Required action:
Repeat only the stretch of lines below that runs from the line with "This screenshot has height=924, width=1290." through the line with "Viewport: 1482px width, 812px height.", unaltered.

----

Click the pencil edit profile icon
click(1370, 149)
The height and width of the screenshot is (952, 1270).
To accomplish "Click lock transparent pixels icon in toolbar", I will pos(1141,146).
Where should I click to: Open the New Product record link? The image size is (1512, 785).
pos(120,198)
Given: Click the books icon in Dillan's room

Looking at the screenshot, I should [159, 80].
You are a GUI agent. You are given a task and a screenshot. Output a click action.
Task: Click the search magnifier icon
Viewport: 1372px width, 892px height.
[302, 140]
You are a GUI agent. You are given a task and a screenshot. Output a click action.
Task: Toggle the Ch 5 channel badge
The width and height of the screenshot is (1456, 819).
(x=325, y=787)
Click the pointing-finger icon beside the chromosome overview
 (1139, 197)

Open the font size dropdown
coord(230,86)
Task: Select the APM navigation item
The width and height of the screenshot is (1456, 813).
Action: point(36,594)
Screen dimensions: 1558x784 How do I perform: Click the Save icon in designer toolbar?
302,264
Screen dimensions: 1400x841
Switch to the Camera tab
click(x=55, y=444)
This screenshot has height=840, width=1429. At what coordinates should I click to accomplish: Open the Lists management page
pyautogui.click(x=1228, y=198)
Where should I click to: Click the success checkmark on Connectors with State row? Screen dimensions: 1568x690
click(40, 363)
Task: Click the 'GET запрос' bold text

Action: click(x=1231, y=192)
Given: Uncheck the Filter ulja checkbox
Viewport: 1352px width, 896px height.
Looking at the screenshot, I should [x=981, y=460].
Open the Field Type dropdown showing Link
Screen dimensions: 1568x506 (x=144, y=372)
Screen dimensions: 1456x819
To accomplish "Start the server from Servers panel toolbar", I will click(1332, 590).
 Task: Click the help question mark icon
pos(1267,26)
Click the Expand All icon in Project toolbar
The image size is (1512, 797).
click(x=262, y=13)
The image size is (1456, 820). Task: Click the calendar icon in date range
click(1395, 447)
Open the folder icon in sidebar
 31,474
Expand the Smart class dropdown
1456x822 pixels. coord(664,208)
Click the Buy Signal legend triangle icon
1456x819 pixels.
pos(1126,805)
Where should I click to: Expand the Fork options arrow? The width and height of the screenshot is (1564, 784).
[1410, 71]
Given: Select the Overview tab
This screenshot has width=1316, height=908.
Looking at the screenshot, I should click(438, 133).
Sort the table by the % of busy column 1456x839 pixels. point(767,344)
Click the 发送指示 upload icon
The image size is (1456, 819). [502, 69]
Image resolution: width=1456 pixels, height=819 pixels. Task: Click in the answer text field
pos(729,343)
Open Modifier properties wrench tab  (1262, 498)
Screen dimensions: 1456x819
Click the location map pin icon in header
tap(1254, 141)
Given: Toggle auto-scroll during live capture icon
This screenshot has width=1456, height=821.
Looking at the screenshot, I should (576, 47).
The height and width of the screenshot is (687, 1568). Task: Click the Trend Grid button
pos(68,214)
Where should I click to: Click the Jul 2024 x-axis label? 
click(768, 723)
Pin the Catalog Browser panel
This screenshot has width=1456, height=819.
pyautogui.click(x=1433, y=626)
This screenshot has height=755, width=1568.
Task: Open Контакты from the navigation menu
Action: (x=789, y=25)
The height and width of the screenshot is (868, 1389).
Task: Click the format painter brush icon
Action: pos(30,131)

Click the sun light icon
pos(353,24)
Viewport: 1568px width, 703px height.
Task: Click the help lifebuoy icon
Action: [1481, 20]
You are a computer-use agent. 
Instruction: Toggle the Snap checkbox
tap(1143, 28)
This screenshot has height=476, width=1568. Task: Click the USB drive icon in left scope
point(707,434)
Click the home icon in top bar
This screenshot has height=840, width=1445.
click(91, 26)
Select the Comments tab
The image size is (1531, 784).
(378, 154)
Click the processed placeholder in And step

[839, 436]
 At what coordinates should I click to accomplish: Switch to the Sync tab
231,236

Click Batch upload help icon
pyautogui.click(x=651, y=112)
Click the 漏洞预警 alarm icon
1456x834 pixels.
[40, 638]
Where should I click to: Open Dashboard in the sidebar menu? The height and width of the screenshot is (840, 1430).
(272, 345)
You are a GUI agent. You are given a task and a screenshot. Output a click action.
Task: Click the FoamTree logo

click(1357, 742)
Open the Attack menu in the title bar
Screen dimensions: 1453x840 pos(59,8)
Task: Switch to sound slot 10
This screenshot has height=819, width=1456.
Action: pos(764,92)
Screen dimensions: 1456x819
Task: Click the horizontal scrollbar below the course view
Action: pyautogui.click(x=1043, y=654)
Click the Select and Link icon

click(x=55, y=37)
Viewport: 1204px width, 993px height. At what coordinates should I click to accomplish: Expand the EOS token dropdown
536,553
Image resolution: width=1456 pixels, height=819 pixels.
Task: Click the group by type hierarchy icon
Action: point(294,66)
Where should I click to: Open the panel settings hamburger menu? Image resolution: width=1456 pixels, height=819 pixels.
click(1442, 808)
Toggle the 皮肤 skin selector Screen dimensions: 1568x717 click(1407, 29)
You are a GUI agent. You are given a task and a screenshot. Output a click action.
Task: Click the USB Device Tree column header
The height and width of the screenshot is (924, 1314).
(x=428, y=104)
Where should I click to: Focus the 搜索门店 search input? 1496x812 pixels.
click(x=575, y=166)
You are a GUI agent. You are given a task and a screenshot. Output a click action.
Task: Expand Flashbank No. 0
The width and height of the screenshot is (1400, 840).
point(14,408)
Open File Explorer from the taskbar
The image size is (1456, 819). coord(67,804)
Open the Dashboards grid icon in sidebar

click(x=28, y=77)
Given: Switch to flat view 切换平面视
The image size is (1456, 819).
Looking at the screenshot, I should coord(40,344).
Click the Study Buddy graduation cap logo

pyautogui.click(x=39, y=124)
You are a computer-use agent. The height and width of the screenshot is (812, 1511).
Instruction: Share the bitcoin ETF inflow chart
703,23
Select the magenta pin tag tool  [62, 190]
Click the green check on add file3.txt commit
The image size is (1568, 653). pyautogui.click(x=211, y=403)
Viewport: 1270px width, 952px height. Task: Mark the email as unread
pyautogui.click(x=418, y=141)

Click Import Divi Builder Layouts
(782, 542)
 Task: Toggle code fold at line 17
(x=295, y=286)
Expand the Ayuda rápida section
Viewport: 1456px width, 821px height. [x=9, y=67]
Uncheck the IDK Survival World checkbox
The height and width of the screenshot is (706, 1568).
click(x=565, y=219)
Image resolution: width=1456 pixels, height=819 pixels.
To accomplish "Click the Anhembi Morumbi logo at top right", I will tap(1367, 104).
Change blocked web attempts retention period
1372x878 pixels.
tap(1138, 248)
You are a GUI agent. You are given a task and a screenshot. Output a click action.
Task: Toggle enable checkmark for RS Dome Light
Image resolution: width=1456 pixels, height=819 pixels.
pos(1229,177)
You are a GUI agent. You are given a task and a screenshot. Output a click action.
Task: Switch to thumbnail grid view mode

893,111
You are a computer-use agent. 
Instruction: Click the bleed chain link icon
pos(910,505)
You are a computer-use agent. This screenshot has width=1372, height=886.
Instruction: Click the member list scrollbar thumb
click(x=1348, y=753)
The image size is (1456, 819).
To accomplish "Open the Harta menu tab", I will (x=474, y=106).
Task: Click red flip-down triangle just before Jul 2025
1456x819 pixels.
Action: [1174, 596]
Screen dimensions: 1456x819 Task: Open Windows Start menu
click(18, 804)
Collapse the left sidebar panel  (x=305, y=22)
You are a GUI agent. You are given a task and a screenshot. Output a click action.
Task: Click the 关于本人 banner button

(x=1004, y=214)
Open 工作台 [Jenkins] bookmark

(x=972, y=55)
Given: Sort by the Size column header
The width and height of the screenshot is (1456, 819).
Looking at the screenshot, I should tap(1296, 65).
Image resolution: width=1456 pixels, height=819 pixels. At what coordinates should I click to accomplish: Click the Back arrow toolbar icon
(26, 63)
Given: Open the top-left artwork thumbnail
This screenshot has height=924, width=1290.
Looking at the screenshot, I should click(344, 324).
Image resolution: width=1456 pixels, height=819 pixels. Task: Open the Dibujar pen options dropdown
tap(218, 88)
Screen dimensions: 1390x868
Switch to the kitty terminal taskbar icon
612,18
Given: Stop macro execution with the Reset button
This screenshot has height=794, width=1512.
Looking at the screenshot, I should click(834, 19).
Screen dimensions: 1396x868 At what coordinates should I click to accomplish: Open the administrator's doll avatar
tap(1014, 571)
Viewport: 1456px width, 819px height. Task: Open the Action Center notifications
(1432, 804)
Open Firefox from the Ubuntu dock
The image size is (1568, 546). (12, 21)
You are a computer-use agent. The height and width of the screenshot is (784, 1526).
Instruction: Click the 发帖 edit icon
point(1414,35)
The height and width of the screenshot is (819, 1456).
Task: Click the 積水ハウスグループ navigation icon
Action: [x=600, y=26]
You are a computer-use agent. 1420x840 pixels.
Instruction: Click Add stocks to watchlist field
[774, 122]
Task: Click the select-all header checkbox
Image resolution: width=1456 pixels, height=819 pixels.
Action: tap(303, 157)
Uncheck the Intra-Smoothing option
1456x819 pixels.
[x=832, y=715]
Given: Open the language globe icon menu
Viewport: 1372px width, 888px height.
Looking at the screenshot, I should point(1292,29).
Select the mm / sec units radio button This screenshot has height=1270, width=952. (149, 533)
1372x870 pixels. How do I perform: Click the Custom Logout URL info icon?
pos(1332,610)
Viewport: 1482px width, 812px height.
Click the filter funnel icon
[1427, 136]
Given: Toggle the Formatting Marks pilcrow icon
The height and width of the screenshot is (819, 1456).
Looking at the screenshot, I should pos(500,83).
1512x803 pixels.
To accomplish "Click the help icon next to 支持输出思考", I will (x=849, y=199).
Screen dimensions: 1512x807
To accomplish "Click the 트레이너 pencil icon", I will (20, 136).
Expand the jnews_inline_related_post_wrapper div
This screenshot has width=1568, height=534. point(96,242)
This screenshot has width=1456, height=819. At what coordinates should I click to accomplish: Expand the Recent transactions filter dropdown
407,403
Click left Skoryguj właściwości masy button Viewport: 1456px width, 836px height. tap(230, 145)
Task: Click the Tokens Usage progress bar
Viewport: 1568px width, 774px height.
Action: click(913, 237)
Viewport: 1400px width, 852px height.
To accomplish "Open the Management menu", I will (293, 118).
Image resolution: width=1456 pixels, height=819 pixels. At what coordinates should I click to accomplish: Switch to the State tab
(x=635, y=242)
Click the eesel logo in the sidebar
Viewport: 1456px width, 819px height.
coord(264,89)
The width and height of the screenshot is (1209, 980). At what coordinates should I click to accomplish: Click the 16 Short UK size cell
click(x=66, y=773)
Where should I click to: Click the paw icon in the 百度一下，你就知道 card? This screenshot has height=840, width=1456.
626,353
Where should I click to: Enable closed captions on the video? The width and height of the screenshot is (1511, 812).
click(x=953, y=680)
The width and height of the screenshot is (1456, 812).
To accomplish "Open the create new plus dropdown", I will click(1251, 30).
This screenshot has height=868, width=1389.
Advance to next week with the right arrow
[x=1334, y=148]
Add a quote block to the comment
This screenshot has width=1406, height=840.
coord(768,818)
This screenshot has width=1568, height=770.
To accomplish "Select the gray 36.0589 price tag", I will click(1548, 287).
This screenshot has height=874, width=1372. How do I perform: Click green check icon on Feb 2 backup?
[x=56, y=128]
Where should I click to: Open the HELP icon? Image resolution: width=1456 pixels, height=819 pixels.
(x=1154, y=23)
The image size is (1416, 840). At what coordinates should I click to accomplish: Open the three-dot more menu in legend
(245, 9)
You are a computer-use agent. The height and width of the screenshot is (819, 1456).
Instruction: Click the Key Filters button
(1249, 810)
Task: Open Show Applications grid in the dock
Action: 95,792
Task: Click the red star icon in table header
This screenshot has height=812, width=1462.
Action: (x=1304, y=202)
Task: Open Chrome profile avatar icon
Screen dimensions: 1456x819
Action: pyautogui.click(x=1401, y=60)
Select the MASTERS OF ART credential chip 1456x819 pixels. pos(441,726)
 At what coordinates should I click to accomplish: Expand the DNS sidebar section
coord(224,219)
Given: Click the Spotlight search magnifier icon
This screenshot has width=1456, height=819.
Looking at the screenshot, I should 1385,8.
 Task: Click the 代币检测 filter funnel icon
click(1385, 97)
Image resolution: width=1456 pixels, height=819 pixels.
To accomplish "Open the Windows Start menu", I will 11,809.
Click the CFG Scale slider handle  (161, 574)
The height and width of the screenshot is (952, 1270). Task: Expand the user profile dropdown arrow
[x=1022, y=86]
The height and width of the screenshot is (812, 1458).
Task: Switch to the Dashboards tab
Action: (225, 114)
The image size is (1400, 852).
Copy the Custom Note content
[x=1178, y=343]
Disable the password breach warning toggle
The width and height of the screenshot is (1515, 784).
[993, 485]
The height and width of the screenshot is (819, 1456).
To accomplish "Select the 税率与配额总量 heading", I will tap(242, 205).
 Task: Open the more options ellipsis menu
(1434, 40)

----

Task answer:
This screenshot has height=924, width=1290.
Looking at the screenshot, I should click(344, 324).
Image resolution: width=1456 pixels, height=819 pixels. Task: Open the Dibujar pen options dropdown
tap(218, 88)
Screen dimensions: 1390x868
Switch to the kitty terminal taskbar icon
612,18
Given: Stop macro execution with the Reset button
This screenshot has height=794, width=1512.
Looking at the screenshot, I should click(834, 19).
Screen dimensions: 1396x868 At what coordinates should I click to accomplish: Open the administrator's doll avatar
tap(1014, 571)
Viewport: 1456px width, 819px height. Task: Open the Action Center notifications
(1432, 804)
Open Firefox from the Ubuntu dock
The image size is (1568, 546). (12, 21)
You are a computer-use agent. The height and width of the screenshot is (784, 1526).
Instruction: Click the 发帖 edit icon
point(1414,35)
The height and width of the screenshot is (819, 1456).
Task: Click the 積水ハウスグループ navigation icon
Action: [x=600, y=26]
You are a computer-use agent. 1420x840 pixels.
Instruction: Click Add stocks to watchlist field
[774, 122]
Task: Click the select-all header checkbox
Image resolution: width=1456 pixels, height=819 pixels.
Action: tap(303, 157)
Uncheck the Intra-Smoothing option
1456x819 pixels.
[x=832, y=715]
Given: Open the language globe icon menu
Viewport: 1372px width, 888px height.
Looking at the screenshot, I should point(1292,29).
Select the mm / sec units radio button This screenshot has height=1270, width=952. (149, 533)
1372x870 pixels. How do I perform: Click the Custom Logout URL info icon?
pos(1332,610)
Viewport: 1482px width, 812px height.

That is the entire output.